Look through the records below for the line with "Click the Debug bug icon in toolbar". Return that line and each one after it up to and including the line with "This screenshot has width=853, height=535.", exactly.
▼
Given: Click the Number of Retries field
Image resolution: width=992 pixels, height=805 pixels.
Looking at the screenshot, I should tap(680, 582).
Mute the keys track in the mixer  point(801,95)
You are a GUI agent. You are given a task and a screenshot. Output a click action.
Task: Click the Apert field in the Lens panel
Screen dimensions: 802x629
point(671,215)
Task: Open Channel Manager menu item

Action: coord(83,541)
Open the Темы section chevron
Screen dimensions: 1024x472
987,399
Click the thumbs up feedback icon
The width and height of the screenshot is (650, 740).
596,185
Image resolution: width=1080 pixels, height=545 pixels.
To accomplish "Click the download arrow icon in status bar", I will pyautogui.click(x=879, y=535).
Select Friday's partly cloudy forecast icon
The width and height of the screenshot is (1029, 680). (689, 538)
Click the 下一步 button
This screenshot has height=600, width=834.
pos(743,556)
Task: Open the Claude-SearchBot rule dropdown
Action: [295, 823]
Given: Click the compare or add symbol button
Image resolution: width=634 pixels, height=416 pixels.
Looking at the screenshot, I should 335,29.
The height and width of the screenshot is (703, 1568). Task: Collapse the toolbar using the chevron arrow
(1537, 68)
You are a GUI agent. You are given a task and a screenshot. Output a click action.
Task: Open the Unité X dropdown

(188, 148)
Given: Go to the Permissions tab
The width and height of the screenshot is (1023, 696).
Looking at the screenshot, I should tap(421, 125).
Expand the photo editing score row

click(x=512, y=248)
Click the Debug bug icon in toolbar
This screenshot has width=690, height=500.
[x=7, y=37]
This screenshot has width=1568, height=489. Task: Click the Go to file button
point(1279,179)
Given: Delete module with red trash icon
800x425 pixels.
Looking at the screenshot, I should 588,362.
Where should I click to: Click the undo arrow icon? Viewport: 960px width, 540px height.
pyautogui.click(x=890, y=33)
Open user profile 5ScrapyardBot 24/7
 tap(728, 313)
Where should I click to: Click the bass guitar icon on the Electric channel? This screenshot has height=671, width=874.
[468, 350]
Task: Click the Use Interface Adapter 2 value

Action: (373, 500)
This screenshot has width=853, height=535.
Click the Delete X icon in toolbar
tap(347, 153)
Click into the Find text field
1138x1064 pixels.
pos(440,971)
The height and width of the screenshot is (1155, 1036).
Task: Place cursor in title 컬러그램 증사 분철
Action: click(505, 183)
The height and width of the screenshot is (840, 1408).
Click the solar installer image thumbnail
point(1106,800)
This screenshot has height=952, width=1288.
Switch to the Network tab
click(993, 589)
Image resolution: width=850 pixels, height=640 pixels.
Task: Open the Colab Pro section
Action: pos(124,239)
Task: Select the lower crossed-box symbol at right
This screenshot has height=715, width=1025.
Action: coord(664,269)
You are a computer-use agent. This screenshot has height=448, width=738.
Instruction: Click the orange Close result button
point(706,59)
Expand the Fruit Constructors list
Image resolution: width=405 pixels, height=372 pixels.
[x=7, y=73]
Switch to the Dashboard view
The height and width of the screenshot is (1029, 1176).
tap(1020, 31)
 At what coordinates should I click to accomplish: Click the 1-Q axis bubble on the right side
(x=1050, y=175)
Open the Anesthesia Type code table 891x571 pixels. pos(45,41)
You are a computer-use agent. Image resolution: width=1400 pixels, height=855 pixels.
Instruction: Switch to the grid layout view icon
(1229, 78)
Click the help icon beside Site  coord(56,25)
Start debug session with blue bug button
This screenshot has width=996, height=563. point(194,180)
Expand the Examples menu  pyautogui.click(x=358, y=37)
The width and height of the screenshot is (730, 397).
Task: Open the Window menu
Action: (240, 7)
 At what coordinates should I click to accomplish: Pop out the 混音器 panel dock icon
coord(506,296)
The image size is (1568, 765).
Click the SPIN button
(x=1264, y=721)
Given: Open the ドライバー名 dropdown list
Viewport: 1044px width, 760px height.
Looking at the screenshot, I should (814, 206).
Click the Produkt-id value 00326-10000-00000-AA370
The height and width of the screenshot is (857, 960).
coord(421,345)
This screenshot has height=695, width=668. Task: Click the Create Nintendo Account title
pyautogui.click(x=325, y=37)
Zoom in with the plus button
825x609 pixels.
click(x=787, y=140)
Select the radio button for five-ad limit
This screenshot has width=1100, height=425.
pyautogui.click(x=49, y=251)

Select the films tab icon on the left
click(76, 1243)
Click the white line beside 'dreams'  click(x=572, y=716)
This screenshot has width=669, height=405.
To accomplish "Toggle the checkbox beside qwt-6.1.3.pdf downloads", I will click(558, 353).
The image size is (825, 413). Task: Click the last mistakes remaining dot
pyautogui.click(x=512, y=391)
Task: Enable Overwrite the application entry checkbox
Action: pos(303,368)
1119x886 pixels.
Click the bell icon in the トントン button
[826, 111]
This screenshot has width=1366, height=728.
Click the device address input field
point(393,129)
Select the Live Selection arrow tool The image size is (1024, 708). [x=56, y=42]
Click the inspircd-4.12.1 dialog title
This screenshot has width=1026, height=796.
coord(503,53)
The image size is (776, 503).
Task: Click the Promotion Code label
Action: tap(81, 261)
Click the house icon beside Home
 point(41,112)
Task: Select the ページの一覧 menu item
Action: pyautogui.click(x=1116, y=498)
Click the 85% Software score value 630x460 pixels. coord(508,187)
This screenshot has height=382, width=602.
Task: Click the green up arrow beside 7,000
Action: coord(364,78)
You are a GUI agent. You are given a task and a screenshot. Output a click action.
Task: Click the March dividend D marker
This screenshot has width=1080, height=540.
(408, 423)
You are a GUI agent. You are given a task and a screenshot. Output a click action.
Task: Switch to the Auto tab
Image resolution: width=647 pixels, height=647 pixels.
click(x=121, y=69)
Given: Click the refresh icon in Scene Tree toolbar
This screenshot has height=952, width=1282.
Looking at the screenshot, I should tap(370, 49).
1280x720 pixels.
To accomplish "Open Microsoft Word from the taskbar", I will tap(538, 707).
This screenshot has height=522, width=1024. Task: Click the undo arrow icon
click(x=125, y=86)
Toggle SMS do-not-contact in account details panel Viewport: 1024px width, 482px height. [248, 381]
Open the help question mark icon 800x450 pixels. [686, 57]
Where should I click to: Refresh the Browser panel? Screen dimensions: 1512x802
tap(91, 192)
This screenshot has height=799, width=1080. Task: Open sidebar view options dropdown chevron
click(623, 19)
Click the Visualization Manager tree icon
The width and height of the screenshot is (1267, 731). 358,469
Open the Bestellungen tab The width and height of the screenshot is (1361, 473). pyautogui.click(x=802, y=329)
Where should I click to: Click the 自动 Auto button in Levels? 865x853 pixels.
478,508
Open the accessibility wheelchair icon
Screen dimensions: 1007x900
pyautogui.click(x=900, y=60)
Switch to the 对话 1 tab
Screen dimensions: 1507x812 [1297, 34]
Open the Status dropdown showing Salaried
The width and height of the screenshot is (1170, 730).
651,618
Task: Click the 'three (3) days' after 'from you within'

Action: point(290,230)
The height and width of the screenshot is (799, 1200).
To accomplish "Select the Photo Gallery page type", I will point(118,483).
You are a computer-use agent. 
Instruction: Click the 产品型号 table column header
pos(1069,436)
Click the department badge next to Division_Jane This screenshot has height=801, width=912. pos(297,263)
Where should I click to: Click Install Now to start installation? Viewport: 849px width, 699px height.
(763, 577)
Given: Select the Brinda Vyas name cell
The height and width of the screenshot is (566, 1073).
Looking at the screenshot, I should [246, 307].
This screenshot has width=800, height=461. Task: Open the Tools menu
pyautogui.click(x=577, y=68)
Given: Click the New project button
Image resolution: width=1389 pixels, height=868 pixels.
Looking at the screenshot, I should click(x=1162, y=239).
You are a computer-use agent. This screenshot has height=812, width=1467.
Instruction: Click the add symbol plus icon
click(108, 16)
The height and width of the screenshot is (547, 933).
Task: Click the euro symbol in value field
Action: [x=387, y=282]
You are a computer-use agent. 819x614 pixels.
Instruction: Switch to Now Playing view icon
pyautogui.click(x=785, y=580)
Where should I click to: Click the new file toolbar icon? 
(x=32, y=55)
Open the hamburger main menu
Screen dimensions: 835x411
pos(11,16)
▲
### Answer space
Click the Debug bug icon in toolbar
This screenshot has width=690, height=500.
[x=7, y=37]
This screenshot has width=1568, height=489. Task: Click the Go to file button
point(1279,179)
Given: Delete module with red trash icon
800x425 pixels.
Looking at the screenshot, I should 588,362.
Where should I click to: Click the undo arrow icon? Viewport: 960px width, 540px height.
pyautogui.click(x=890, y=33)
Open user profile 5ScrapyardBot 24/7
 tap(728, 313)
Where should I click to: Click the bass guitar icon on the Electric channel? This screenshot has height=671, width=874.
[468, 350]
Task: Click the Use Interface Adapter 2 value

Action: (373, 500)
This screenshot has width=853, height=535.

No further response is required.